Whereas the functions of Identity Provider and Service Provider are naturally associated with specific organisations, the group management function has several possible locations. A presentation by Bob Hulsebosch looked at the advantages and disadvantages of each. A group management service could be provided by the Principal Investigator’s home organisation. This works well where all or most of the group members belong to the same organisation, since the group management service can link to local directories (for example to automatically add “all members of my department”) and policies. For groups that span many organisations, however, this benefit is lost and the home organisation can end up running a complex service with many external dependencies for comparatively little benefit. Requiring all, or most, home organisations to run their own group management service, each supporting only a small number of groups, does not seem efficient. Another alternative is for the group management service to be run by the service provider, since here it can be tightly linked to the service’s own role and permissions systems. However this location means that a group is tied to a particular service; if the same group wish to use another service then the membership is likely to have to be recreated from scratch on that service’s management platform. Finally the group management service could be run as an independent entity, allowing cross-organisational groups to be established and used on multiple services. This would, however, require all relevant identity and service providers to implement common standard interfaces for group management and it appears these are not yet widely available. Since the group management service plays a critical role in protecting the interests of home organisations, services and researchers, the organisation running it must be strongly trusted by all of these.

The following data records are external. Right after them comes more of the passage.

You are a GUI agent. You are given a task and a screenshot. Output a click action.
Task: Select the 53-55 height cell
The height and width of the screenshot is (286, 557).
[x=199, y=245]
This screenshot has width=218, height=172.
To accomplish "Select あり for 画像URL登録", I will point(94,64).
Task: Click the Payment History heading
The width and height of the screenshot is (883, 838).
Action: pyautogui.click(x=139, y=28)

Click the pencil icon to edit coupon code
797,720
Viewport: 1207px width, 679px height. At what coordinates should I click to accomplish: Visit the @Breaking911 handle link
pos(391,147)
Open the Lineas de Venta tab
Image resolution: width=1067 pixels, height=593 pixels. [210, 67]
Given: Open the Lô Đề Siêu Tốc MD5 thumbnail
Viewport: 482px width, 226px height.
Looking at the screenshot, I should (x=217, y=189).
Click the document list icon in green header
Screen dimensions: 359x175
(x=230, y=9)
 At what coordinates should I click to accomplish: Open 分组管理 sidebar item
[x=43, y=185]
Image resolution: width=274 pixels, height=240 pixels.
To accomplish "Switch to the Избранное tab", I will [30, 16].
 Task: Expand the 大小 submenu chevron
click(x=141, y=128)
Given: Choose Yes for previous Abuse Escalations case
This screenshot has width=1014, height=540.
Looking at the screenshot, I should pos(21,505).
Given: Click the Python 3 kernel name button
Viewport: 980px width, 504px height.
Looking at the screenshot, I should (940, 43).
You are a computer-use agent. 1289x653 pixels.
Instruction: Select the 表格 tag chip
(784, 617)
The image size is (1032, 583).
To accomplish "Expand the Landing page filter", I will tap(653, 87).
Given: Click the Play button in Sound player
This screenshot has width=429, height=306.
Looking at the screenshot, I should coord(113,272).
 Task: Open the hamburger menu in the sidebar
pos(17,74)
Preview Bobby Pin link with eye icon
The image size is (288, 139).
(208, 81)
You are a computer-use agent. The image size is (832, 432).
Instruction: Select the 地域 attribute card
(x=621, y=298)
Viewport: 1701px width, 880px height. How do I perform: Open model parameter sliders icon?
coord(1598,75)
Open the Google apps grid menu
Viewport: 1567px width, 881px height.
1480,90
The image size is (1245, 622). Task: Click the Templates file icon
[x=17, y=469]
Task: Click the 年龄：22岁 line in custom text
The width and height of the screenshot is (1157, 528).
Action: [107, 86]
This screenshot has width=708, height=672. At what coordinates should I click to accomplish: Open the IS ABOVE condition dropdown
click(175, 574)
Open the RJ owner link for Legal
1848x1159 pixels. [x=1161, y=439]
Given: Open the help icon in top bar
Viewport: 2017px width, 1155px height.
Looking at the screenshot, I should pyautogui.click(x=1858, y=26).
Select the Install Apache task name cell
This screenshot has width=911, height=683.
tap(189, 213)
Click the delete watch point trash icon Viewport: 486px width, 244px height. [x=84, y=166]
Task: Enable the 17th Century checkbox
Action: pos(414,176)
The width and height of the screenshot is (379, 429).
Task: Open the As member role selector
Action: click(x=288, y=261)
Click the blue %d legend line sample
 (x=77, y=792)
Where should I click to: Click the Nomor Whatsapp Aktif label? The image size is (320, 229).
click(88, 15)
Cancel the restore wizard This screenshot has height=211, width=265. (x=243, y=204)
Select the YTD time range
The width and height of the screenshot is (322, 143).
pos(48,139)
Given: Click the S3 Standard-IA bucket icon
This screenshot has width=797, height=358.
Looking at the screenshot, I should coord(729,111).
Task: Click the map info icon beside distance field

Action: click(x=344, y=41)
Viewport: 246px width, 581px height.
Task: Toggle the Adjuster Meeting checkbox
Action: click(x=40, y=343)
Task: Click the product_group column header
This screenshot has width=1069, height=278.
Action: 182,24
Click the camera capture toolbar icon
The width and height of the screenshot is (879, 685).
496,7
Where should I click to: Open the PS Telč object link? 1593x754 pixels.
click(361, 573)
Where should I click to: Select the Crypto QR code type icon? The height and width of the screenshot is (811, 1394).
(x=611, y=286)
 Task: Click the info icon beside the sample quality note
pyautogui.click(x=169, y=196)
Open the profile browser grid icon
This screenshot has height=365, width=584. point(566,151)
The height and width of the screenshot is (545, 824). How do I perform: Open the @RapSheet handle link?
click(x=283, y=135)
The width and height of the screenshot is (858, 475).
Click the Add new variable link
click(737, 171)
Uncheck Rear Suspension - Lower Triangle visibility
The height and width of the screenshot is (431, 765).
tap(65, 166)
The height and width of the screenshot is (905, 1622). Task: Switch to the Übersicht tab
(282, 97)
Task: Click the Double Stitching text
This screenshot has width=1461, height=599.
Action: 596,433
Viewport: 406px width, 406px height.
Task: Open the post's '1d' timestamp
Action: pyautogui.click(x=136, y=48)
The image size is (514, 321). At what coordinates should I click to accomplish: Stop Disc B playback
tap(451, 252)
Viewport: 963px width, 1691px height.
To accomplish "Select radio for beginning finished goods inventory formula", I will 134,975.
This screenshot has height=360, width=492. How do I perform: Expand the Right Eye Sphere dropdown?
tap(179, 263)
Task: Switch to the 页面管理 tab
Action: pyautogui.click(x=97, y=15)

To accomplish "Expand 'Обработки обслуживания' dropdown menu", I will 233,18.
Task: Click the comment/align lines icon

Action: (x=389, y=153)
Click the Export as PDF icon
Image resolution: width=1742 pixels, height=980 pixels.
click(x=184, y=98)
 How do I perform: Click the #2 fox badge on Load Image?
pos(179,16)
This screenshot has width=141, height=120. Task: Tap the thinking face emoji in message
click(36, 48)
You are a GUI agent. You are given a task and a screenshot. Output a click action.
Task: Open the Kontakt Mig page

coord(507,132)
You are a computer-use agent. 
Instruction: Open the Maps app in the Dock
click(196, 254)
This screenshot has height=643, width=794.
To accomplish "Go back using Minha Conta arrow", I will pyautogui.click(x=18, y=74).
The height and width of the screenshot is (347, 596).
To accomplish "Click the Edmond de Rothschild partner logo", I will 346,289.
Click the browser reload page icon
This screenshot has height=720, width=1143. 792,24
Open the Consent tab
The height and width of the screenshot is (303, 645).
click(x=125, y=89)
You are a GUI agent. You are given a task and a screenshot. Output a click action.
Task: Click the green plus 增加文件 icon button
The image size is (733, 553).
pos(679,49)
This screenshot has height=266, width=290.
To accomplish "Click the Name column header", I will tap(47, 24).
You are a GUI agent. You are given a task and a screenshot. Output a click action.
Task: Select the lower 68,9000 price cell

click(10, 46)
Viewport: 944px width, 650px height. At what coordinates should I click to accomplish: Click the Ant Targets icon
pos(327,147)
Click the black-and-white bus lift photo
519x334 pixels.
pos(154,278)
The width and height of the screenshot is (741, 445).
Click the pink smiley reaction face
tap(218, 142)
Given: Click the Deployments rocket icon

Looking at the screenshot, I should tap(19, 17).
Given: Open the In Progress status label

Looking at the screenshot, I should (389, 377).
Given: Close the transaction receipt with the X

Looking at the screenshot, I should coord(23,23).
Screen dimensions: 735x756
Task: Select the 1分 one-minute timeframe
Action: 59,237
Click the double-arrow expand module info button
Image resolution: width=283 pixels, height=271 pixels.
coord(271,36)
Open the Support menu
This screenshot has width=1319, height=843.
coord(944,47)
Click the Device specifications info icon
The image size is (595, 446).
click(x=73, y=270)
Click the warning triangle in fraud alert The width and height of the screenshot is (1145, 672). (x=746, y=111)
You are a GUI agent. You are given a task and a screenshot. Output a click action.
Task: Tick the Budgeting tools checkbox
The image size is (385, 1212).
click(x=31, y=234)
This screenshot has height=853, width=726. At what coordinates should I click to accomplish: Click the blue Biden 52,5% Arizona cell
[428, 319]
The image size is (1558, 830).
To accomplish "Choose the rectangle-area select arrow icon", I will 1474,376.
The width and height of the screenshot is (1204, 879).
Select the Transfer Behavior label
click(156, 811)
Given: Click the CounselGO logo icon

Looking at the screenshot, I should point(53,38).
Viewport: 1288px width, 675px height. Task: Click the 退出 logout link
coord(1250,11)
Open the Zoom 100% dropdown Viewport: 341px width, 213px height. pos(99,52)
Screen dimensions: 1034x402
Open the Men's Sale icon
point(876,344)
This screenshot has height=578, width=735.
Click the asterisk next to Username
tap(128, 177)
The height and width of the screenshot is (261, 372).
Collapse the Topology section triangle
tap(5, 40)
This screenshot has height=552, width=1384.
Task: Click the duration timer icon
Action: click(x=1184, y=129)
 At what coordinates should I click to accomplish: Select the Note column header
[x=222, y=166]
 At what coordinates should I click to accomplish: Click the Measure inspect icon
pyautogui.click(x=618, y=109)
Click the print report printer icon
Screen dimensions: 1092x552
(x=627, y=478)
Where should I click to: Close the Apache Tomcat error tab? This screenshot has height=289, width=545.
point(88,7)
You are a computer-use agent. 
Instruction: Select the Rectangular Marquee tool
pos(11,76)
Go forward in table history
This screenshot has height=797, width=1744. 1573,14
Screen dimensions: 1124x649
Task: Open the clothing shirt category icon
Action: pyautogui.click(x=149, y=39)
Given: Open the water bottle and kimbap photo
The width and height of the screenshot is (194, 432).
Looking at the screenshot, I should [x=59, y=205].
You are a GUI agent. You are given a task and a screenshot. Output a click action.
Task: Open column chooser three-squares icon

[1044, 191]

The range of software packages currently used for group management was highlighted in a presentation by Kristof Bajnok. Some have been specifically written for a particular service; others borrow the functionality they need, for example from mailing list managers. A few projects have tried to implement general group management functions, but apparently suffer from a lack of standard ways to communicate group membership information to services: ways of doing this range from mailing unix group files to LDAP or SAML queries. It seems that, at present, anyone considering an independent group management service should plan to spend significant effort on configuring individual interfaces to the services its users want to access. An attempt to improve collaboration between some of these developments is being carried out as a GEANT Open Call project, but it seems there is still work to do both on defining what a group management system should do, and on making them a bit easier to work with.